Fu la negazione della signoria del Creatore a chiudere quelle porte che ora vengono spalancate all’ultimo dei figli di Adam, al più reietto e  misero, a questo ladro crocefisso che però riconosce, nel Crocefisso che gli sta accanto, il Signore che ha le chiavi della morte e dell’inferno (cfr. Ap 1,18) e perciò è la chiave di Davide, se egli apre nessuno chiuderà (cfr. Is 22,22). La Chiesa oggi, al culmine dell’Anno liturgico, contempla questo re che è ragione di ogni lotta quotidiana per la santità e la giustizia, questo re che le dà la forza per costruire il Regno sapendo che esso è sempre dono dall’alto, questo re che mette in crisi tutti i regni del mondo e tutte le pretese di potere, questo re che regna dalla croce.
Alla fine dell’Anno liturgico la meta non è un compiacimento trionfalistico ma, ancora una volta, è una via contraddittoria alle nostre vie, la meta è una Signoria che non ci mette al riparo in una religione rassicurante ma ci chiede di rischiare di personaa caro prezzo (cfr. 1Cor 6,20).
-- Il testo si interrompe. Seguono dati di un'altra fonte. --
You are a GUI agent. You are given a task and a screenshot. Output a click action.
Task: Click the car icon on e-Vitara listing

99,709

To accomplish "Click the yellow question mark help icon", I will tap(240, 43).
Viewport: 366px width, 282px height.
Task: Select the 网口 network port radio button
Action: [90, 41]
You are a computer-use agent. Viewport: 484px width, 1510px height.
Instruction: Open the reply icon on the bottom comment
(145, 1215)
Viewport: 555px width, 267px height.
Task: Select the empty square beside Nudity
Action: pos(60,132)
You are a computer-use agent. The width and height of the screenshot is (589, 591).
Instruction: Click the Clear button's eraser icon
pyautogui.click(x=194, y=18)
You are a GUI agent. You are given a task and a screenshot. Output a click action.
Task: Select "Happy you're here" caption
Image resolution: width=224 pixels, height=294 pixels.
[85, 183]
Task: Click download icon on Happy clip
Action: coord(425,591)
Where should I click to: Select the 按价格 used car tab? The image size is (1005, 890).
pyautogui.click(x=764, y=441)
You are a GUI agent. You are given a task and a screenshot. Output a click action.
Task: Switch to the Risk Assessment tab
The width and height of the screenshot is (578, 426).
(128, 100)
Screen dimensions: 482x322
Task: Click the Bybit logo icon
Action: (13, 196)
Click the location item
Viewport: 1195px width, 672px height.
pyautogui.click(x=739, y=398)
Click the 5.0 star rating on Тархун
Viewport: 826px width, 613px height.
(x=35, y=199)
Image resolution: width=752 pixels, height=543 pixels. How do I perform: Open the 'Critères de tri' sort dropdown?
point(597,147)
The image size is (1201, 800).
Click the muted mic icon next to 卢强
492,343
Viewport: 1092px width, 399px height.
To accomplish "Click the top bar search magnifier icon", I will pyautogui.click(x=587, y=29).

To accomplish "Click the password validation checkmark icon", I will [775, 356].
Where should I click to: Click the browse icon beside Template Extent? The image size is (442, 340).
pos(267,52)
Alla fine dell’Anno liturgico questo re si mostra a noi come possibilità di un modo pieno per essere uomini, vorrei dire del modo pieno per essere uomini: nell’amore che si dona, che non salva se stesso ma salva l’altro!

Questo re è credibile perché senza svendere la sua Signoria si è fatto vicinissimo a noi ed alla concretezza della nostra umanità, fino alle nostre croci. Tanto vicino e prossimo che il ladro crocefisso lo può chiamare semplicemente Gesù (è l’unico in tutto l’Evangelo che lo chiama solo così, senza titoli…) e fa fiorire sulle nostre labbra quello stesso nome santo ogni giorno, nella confidente certezza che Lui è il Signore  che a tutto dona senso! Il Buon Samaritano termina così il suo viaggio, quello che Luca ci ha narrato in tutto il suo Evangelo durante quest’anno ed il finale è sconvolgente: è ferito come colui che ha soccorso! Ha le stesse piaghe e le avrà per sempre (cfr Lc 24,39) non per raccontare un eterno dolore ma per narrare un amore eterno. Di un Signore così ci possiamo fidare e possiamo camminare, pur tra le contraddizioni della storia, con l’ardente desiderio di pronunciare, come ultima parola delle nostre labbra, proprio come il ladro crocefisso, primo Santo del Regno, il nome del re fattosi compagno delle nostre vite: Gesù!